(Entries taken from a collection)
++++

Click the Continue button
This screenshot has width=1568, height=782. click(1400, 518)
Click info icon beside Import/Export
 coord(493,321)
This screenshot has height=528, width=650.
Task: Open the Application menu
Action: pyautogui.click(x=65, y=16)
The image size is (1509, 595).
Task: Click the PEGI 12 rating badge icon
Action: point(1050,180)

++++

PROBLEM STATEMENT:
Rewrite these lines, replacing "Continue" with "Next" and leaving everything else unchanged.

TASK ANSWER:
Click the Next button
This screenshot has width=1568, height=782. click(1400, 518)
Click info icon beside Import/Export
 coord(493,321)
This screenshot has height=528, width=650.
Task: Open the Application menu
Action: pyautogui.click(x=65, y=16)
The image size is (1509, 595).
Task: Click the PEGI 12 rating badge icon
Action: point(1050,180)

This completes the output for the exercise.